私だって騒ぎを大きくしたいわけじゃない。



「と、言うようなことがあるので金輪際私にも部室にも近づかないでいただきたい。」
「うひゃー、女って怖いっすね。」
「黙れ、元凶。」
今日も今日とてやってきた東方仗助に私は釘を刺した。
「私なんかに愛想振りまく元気あるならあの子達にしてあげなさいよ、泣いて喜ぶわよ。」
「いや、別に愛想振りまいたわけじゃ」
「ここに居させてもらうために私に取りいろうったってそうはいかないんだから。大体ここは部室なの、本来関係者以外立ち入り禁止なわけ。ご理解いただけますか?」
「先輩の私室みたいっすけどねー。」
「だまらっしゃい。本読むんだから出てってよ。」
「まぁまぁ、まだ暗くなるの早いですし先輩一人で帰るの危ないじゃないっすか。
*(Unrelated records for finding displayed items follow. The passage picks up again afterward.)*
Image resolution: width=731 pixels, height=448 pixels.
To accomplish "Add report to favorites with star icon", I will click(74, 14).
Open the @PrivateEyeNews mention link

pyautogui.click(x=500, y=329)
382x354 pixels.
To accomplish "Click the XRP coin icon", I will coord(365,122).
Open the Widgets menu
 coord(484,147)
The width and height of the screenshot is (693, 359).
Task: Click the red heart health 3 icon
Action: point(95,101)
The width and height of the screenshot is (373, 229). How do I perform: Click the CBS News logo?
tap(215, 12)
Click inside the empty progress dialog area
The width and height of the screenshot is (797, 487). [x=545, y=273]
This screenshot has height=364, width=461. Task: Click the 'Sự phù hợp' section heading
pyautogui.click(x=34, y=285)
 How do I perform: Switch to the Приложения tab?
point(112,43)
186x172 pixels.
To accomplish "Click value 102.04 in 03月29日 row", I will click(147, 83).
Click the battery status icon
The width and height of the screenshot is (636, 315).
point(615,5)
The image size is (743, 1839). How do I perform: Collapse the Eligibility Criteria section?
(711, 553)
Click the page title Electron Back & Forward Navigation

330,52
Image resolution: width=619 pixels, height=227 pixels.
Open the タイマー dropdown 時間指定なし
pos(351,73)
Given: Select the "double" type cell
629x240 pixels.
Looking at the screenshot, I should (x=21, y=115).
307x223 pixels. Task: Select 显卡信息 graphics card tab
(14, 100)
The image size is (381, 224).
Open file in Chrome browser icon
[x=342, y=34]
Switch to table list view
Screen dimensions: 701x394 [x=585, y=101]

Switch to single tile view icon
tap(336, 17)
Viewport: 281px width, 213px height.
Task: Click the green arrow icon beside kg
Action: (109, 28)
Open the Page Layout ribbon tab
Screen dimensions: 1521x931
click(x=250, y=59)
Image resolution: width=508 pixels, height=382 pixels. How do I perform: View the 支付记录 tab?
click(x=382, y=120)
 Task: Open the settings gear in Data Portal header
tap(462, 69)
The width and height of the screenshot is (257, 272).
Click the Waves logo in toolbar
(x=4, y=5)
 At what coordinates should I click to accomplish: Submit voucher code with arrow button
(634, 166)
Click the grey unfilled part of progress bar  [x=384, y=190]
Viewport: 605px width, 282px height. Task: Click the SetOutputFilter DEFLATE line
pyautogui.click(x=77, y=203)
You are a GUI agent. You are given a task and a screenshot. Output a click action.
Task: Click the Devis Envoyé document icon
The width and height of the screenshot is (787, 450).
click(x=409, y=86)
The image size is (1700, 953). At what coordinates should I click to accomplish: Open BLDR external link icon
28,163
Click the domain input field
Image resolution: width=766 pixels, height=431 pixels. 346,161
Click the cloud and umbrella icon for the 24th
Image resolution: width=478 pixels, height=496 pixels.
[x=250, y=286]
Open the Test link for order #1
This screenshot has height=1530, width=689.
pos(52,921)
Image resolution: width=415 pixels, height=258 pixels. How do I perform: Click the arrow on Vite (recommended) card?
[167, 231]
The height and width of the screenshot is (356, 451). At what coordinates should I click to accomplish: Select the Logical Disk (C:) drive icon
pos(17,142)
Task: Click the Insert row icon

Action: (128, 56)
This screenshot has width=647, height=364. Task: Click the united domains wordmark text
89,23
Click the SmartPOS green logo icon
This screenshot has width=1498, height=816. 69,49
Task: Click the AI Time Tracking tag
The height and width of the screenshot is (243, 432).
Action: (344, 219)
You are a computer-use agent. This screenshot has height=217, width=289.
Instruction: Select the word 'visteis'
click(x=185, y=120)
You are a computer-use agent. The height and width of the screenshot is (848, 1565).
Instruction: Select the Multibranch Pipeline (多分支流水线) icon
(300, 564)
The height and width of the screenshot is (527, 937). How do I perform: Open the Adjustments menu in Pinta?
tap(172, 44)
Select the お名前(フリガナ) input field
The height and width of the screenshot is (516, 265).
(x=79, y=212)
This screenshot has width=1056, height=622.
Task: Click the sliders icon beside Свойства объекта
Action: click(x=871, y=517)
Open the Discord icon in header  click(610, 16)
ボディガードだとでも思って」
「必要ない。」
まぁなんだかんだで毎回付きまとわれるんだけど。
こいつの場合むしろ柄の悪い方々に絡まれる可能性があるんじゃないかと毎度気が気じゃない。
「静かにしてるんでー、頼みますよ。」
「男に二言はないわよ。」
「げっ、やっぱ今のは言葉のあやで」
「…。」
「すんません。」
やっと黙ることにしたらしい東方仗助に満足して、私は本の世界に没頭することにした。


「ふぅ。」
小説を切りのいいところまで読み終わり顔を上げると下校時刻の少し前だった。
これ以上遅くなると運動部とぶつかって混雑するので早く帰ろう。
東方仗助は本当に静かだったな、帰ったのかな。
暖かくなってもまだ4月の為、外はもうどっぷりと暗かった。
「あれ。」
ドアから死角のところで、帰ったと思われていた彼は寝ていた。
それはもう、気持ちよさそうに。
一瞬起こすのを躊躇ったが置いていったら部の責任になる、起こさなくては。
「おーい、帰りますよー。」
「ん…。」
肩をゆすった程度じゃ起きないようだ。
今度は頬をぺちぺちと叩いてみる。
「起ーきーてーよー…」
「ん、う、…うわわっ!」
「ほら、帰るよー。」
文字通り飛び起きた彼に荷物を渡す。
「あ、あざっす。」
「あれ、ほっぺ痛かった?ごめんね。」
頬を押さえて何か考え込んでいるようだ。
「いや、別になんでもむしろごちそうさまっていうかってかなんつうか。」
「日本語で喋って。」
「はい…。」
なんか妙にしおらしい。静かな分此方としては好都合だが。
何はともあれ、活動終了である。